Introduction: In digital pathology, large amounts of time and money are spent annotating whole slide images (WSIs). By using an AI algorithm trained on thousands of WSIs, it is possible to remove the process of annotating from the workflow whilst simultaneously finding potential imaging features that correlate with drug response, molecular phenotypes, histologic features (e.g. Tertiary Lymphoid Structures), inflammation at the tumor-stroma interface, artifacts, etc. Method: A pipeline was constructed for ingesting WSI from the set of diagnostic slides available in the cancer genome archive (TCGA). The WSIs were masked for tissue areas and divided into patches extracted at multiple magnification levels. These patches were used to train a U-Net (initialised with a pre-trained ResNet34) to complete a self-supervised in-painting task and evaluated with perceptual loss using VGG16. After training, embeddings were extracted from the bottleneck layer of the U-Net, and these were evaluated for their capacity to cluster according to tissue type and magnification level. Results: The trained embeddings showed strong clustering by tissue type, magnification level, and separation of artefacts. The results were qualitatively evaluated by pathologist with consensus and exceeded the performance of a baseline pre-trained ImageNet model. Conclusion: These results highlight a novel methodology for AI algorithm development that removes the need for numerous pathologists to annotate pathology images by hand and converts their role to reviewing and quality-checking images. AI algorithms based on this approach can have a significant impact in the pathologic evaluation of tissue for oncology clinical trials by extracting a richer set of features than glass microscopy alone would permit. Furthermore, self-supervised methods, such as in-painting allow for the training of embeddings that encapsulate a richer understanding of the data and are consequently more repurposable than supervised/labelled approaches.

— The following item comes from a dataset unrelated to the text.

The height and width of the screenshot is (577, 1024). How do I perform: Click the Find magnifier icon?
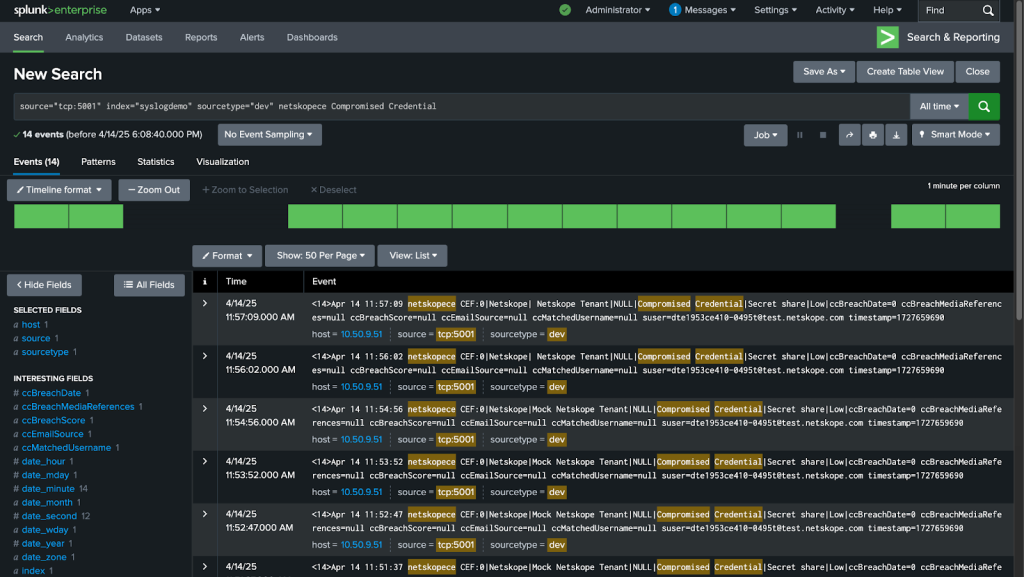pos(988,10)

Citation Format: Jason Hipp, Mona Xu, Lucas Bordeaux, Feng Gu, Carlos Pedrinaci, Khan Baykaner. Unsupervised learning of image embeddings enables new opportunities to extract novel information from digital pathology H&E images [abstract]. In: Proceedings of the AACR Virtual Special Conference on Artificial Intelligence, Diagnosis, and Imaging; 2021 Jan 13-14. Philadelphia (PA): AACR; Clin Cancer Res 2021;27(5_Suppl):Abstract nr PO-076.